Exercise material:
============

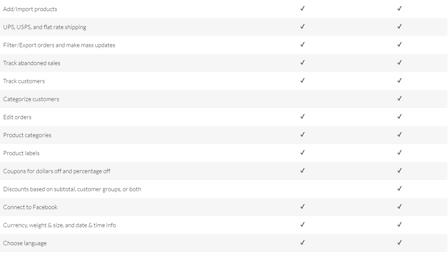Image resolution: width=448 pixels, height=253 pixels.
Task: Click the left checkmark for Track abandoned sales
Action: point(302,63)
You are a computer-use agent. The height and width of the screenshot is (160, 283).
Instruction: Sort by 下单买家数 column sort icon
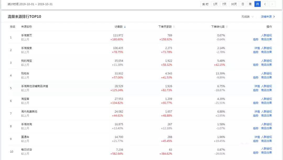pyautogui.click(x=174, y=27)
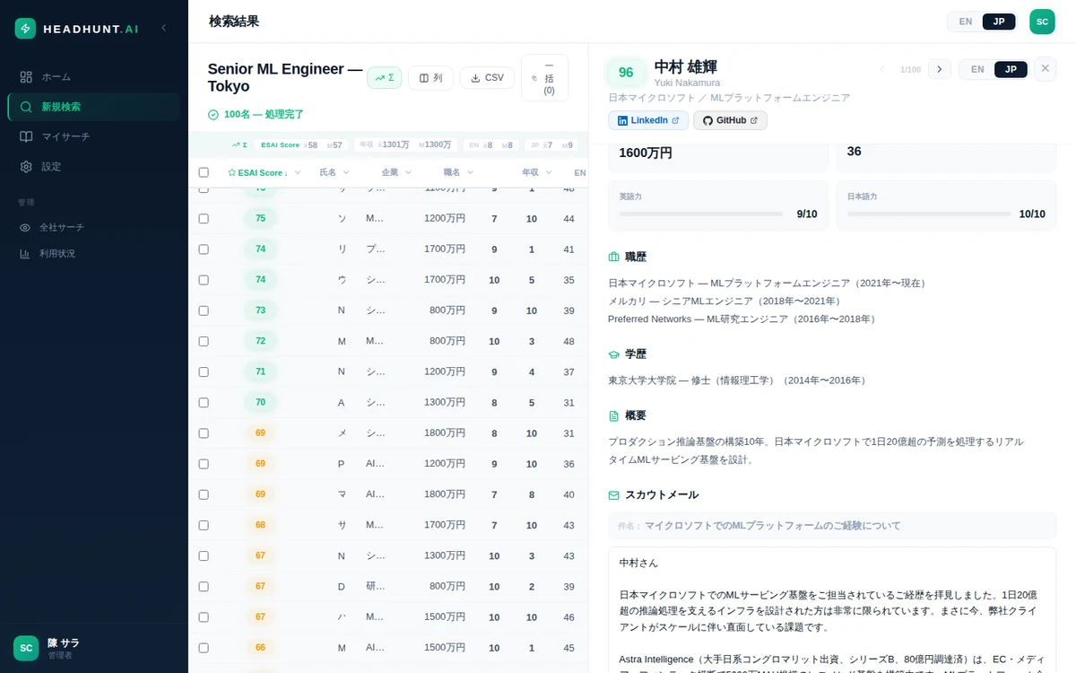1076x673 pixels.
Task: Open 利用状況 usage statistics in sidebar
Action: tap(56, 254)
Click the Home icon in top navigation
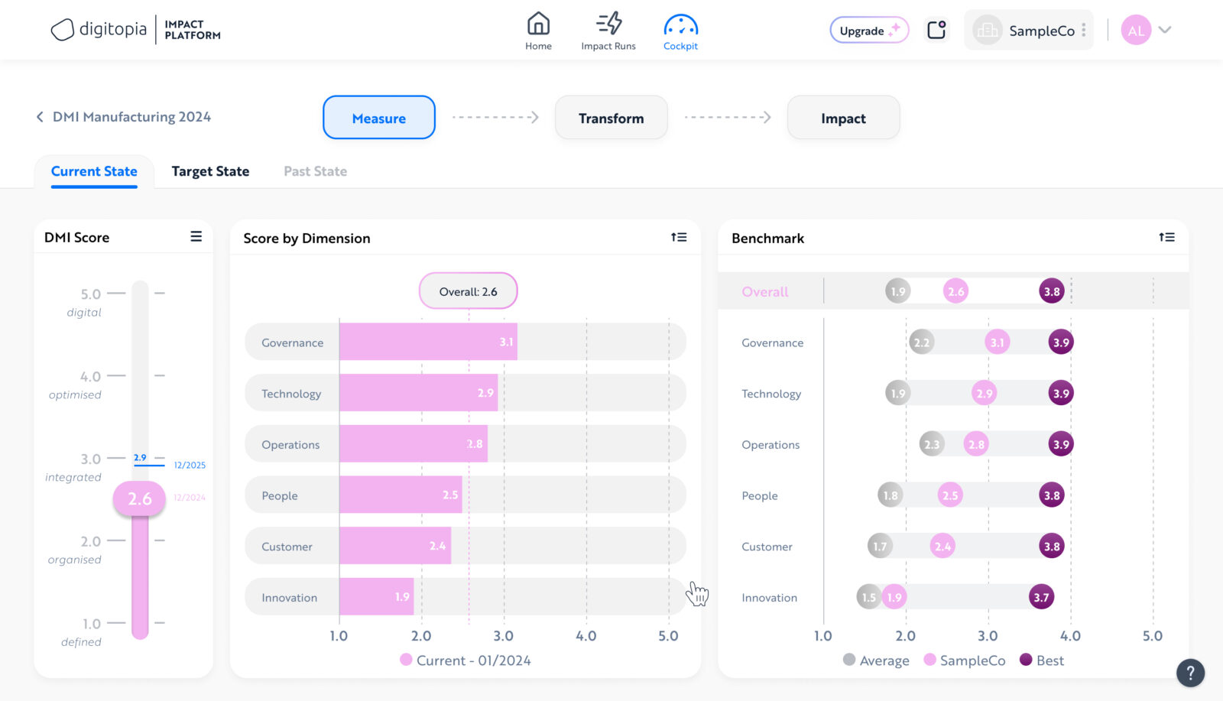 pyautogui.click(x=538, y=25)
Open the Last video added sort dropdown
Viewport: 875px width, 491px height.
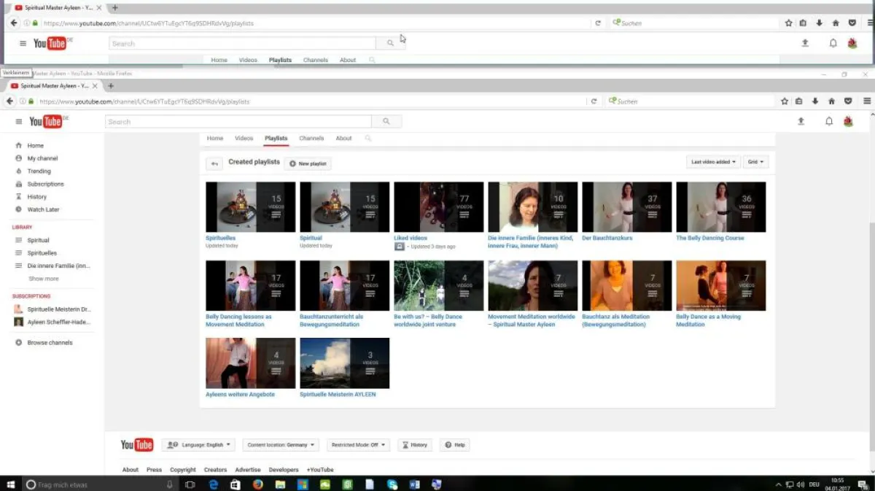713,162
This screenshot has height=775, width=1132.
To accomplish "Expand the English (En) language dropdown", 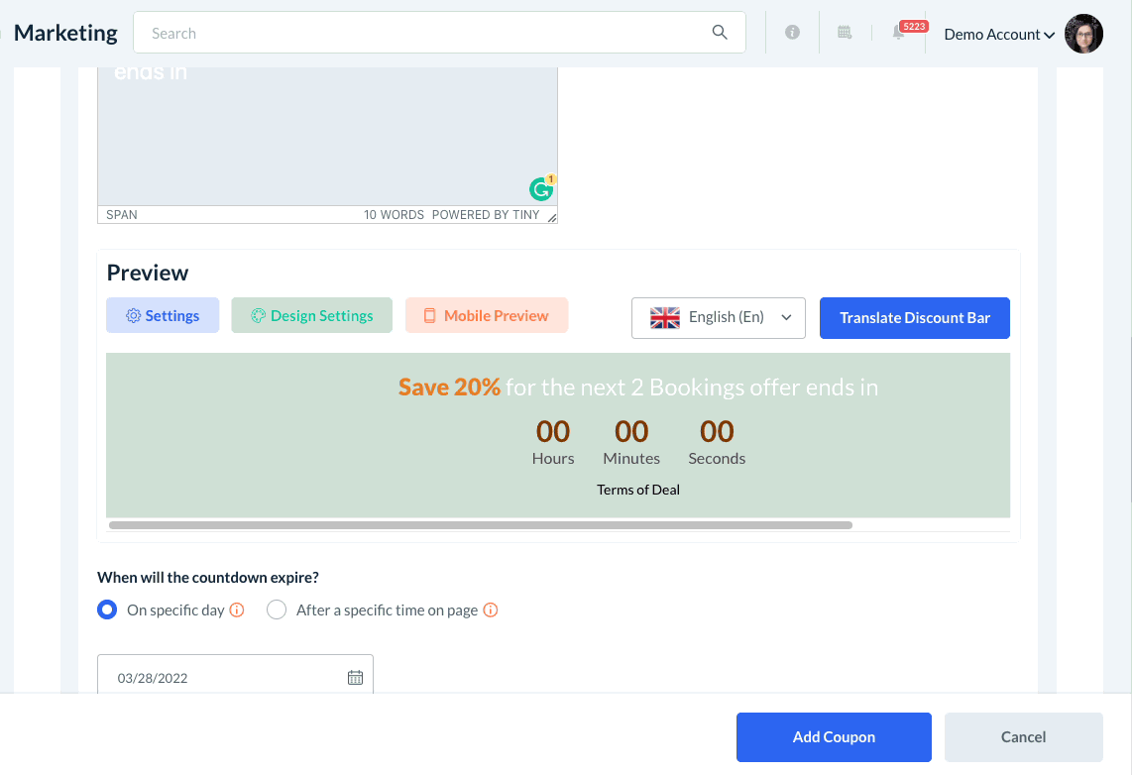I will point(718,318).
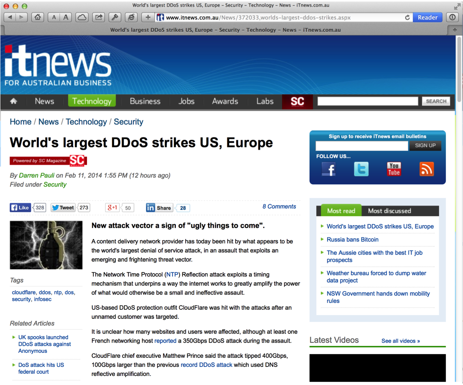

============

What needs to be done:
In how many lines of the data does the string "screenshot" appear? Give only the number.

Solution for this problem:
2